By The Nation
Initial coin offering” (ICO), a new term emerging in the age of the digital society, is expected to play a significant role in transforming Thailand and its businesses, especially small and medium-sized enterprises (SMEs).
Most people have heard of bitcoin and other digital currencies, as well as blockchain, the technology that underlies these digital units, but ICO is a term that’s still unfamiliar to many people. ICOs, however, represent a new avenue of fund mobilisation in the digital economy. Some experts have compared ICOs to crowdfunding, an increasingly popular way to raise money from the public online, and say they’re suitable for helping SMEs bring in extra income to launch or to grow their business.
The trick lies in how an ICO is structured to best suit the given business model. The concept is new and Thailand’s Securities and Exchange Commission (SEC) has yet to issue regulations governing ICOs.

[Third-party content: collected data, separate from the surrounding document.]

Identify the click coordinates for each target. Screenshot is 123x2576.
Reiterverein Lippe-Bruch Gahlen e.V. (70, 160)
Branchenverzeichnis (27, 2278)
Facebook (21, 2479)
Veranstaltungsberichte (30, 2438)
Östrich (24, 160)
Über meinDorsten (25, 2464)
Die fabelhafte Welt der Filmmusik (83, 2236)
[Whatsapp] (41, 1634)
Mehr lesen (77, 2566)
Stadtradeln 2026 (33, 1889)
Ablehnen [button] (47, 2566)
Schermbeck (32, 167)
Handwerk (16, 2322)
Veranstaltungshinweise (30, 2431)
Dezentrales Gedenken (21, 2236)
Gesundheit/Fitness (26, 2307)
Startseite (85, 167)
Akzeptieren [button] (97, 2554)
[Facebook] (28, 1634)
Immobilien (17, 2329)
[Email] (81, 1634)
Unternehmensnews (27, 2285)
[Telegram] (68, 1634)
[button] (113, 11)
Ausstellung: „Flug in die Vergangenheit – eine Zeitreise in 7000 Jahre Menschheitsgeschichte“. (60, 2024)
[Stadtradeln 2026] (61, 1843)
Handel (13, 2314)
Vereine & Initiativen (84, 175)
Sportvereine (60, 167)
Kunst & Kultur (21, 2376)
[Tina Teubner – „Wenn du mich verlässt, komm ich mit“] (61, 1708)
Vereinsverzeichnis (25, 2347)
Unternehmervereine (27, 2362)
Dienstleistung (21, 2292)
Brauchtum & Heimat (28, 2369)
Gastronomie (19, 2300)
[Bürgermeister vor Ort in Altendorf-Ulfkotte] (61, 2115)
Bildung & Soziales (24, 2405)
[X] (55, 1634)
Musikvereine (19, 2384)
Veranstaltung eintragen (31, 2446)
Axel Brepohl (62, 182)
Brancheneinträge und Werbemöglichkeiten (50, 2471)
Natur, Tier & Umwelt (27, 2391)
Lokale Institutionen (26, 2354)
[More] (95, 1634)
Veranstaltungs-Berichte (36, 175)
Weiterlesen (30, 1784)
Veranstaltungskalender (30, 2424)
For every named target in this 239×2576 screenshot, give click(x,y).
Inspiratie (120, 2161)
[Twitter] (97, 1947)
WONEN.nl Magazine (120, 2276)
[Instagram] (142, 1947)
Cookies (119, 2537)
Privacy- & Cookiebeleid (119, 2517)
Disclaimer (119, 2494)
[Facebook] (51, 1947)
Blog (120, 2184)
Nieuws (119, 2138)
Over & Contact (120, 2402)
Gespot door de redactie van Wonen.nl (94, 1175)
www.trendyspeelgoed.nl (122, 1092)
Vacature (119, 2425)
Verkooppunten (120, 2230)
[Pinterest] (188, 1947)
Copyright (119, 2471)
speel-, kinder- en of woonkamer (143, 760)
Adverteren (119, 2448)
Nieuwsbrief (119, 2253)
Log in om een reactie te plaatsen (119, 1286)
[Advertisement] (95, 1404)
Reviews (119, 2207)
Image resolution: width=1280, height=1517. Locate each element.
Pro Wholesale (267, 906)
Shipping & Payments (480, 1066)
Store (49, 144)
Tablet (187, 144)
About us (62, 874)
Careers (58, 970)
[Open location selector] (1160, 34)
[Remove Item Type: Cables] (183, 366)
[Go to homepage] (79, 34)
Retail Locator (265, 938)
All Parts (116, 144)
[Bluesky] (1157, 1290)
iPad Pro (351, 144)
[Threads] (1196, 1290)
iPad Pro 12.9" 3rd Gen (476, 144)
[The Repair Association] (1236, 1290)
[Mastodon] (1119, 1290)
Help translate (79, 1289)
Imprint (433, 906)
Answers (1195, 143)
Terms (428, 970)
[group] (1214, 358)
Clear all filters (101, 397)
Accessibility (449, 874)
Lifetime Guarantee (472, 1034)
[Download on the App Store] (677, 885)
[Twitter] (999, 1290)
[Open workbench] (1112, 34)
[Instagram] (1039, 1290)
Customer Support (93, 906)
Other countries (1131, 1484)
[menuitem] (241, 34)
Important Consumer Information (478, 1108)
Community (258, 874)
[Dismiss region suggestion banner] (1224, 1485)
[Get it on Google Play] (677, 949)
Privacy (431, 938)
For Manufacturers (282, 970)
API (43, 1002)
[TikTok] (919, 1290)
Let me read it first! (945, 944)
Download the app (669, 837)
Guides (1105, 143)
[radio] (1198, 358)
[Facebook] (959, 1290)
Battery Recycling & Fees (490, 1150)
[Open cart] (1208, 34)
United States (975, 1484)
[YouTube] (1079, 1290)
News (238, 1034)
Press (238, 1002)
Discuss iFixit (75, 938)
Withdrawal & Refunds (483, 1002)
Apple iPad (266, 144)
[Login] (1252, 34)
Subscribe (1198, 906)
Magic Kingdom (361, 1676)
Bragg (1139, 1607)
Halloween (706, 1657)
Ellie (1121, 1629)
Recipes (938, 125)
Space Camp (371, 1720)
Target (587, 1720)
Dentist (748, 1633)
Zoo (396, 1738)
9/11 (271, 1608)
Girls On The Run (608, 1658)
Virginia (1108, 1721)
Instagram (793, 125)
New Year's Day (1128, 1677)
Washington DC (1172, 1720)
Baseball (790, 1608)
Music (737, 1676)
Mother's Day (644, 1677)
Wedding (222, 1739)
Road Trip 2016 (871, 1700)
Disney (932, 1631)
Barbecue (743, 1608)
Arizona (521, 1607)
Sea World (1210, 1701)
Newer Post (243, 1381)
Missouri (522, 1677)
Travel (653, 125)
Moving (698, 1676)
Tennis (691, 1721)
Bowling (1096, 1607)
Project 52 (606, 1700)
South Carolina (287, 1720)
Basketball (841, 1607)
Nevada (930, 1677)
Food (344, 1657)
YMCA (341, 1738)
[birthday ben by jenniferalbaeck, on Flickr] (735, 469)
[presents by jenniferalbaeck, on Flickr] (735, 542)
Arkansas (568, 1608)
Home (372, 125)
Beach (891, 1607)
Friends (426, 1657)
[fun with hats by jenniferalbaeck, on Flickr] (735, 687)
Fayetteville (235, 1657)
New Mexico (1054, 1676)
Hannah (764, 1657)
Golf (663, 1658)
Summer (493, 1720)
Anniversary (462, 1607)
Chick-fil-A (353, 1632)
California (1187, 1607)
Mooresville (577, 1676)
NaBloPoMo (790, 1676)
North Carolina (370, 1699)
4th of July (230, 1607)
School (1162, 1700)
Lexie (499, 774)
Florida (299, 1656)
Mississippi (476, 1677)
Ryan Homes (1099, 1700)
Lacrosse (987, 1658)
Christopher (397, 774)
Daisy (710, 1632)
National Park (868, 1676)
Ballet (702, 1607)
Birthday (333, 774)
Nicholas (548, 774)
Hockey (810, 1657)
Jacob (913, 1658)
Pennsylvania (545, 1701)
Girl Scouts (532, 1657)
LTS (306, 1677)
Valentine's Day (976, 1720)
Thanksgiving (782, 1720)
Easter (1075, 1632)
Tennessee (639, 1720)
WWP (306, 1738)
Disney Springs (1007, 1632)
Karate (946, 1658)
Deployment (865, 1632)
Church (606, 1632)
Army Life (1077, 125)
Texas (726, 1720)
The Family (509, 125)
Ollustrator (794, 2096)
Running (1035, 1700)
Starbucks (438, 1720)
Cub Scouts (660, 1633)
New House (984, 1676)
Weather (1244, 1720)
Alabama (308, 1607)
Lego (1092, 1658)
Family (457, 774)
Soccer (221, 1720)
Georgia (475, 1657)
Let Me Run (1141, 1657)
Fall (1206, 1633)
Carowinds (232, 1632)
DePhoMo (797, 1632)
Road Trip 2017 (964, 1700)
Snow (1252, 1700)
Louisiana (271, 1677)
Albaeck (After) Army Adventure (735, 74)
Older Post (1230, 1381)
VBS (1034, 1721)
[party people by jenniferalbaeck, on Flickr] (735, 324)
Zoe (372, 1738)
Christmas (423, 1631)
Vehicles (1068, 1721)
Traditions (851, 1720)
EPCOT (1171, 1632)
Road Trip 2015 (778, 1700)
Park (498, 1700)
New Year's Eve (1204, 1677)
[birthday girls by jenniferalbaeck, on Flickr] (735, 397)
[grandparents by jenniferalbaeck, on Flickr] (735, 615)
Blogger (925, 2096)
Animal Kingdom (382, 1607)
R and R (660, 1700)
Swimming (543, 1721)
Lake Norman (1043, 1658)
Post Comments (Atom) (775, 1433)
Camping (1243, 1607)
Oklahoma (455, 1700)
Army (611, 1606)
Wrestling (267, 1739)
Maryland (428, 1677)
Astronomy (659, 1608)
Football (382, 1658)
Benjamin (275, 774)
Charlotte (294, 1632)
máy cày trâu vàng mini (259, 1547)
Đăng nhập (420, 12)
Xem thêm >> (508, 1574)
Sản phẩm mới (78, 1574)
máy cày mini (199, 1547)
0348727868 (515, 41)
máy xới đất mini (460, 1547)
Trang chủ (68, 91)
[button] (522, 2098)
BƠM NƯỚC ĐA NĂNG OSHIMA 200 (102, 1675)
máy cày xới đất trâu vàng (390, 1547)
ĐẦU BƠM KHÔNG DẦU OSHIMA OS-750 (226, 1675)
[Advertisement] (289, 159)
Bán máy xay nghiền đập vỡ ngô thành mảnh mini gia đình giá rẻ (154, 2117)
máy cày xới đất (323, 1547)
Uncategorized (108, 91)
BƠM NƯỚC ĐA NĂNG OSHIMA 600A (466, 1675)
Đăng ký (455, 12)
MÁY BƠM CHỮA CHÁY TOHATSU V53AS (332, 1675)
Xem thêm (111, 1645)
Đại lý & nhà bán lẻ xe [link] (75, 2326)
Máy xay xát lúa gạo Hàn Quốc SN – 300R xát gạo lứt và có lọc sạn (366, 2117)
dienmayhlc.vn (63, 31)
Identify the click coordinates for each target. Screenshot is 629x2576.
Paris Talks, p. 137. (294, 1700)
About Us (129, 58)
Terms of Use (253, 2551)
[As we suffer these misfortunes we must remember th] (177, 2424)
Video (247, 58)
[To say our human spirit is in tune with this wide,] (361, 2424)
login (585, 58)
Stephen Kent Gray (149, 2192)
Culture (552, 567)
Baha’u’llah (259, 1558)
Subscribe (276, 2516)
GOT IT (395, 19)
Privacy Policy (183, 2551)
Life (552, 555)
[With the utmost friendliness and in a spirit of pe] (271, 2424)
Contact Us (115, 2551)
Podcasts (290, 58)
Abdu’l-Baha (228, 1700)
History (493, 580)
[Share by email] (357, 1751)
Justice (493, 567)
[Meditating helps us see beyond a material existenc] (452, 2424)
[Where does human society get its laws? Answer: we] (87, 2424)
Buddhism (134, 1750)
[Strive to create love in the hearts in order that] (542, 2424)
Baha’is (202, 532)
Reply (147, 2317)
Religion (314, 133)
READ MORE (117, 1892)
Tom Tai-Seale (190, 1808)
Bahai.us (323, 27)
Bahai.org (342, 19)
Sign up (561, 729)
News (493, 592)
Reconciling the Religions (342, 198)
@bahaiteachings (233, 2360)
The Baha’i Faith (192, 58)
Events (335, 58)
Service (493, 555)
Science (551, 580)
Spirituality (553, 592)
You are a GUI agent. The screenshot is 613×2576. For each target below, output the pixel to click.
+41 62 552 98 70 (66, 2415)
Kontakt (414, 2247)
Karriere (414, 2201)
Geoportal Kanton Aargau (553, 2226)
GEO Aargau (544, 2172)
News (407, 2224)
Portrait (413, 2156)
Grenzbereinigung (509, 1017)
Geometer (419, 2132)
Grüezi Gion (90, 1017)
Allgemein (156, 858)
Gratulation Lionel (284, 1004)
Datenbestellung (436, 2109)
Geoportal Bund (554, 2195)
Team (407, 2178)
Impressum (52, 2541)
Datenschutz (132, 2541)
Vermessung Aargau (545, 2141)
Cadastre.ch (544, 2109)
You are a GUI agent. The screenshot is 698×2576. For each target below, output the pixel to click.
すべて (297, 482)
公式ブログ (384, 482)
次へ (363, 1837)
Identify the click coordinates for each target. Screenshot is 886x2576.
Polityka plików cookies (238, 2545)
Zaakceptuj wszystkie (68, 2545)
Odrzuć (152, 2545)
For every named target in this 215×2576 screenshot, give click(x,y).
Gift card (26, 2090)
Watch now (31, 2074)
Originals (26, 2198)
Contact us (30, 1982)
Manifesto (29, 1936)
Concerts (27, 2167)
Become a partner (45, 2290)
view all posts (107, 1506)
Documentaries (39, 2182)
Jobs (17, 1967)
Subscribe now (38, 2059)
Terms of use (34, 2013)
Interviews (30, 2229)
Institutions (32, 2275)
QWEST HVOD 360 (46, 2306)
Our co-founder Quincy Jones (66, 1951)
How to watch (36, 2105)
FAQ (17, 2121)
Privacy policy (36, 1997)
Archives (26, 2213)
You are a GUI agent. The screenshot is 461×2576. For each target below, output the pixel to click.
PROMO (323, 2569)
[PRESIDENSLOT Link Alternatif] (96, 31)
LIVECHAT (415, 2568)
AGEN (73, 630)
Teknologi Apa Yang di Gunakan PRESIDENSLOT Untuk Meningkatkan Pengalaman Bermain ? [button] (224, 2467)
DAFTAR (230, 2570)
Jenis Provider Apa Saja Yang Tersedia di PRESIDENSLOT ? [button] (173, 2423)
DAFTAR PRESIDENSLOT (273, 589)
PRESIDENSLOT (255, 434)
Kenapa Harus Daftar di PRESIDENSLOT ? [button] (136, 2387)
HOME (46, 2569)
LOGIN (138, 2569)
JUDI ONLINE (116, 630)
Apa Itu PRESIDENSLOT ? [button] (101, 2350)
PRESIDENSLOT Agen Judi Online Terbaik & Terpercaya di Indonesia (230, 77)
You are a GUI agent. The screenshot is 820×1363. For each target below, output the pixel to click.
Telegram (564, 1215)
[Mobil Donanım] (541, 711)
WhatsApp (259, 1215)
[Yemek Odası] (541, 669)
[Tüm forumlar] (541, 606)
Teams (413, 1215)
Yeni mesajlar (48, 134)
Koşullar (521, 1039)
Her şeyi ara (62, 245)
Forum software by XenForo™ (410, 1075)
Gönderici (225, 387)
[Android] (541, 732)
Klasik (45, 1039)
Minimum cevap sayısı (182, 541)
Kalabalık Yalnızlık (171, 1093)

Stock investors are familiar with initial public offerings (IPOs), but ICOs are quite different. A listed Thai firm recently announced plans to issue digital tokens in an ICO, aiming to raise several hundred million baht to finance a digital lending platform. The platform is understood to serve as an underlying business of the ICO in a way similar to real estate investment trusts (REIT), which have been regulated by the SEC. However, as mentioned, there are no specific SEC rules for ICOs at this stage.
In this context, digital tokens are issued to investors to represent their share of potential earnings from the digital lending platform, which is essentially a fintech – a financial technology platform – that offers banking and related financial services.
Most of the lending activities will be done online via mobile phones and other gadgets. Profits from the platform will then be distributed to holders of the digital tokens, while the firm retains ownership of the platform.
For Thai SMEs and tech start-ups, ICOs also present a new opportunity for fund mobilisation, in addition to traditional bank loans and venture-capital funds. Since most entrepreneurs find it difficult to get financing in the early stages of SMEs and start-ups, they have to struggle to rise to more advanced stages where venture funds become available, bringing money in return for partial ownership.
For SMEs and start-ups with bright prospects, ownership is likely to be heavily diluted at the expense of the founders and original owners. By turning to ICOs, business founders and original partners will be able to retain their ownership while raising funds to expand operations. ICOs can be structured in a way that benefits SMEs and start-ups the most, while they’re still attractive enough for investors to put their money into those with potential for high growth.
Hence, the government needs to incorporate ICOs as a new means of financing the country’s SMEs and tech start-ups, which are a key foundation stone in the Thailand 4.0 initiative aimed at bolstering the country’s international competitiveness.
For the SEC, appropriate rules and regulations on ICOs, which work like a form of unit trusts, should be announced sooner rather than later to facilitate entrepreneurs looking for more innovative methods of fund mobilisation.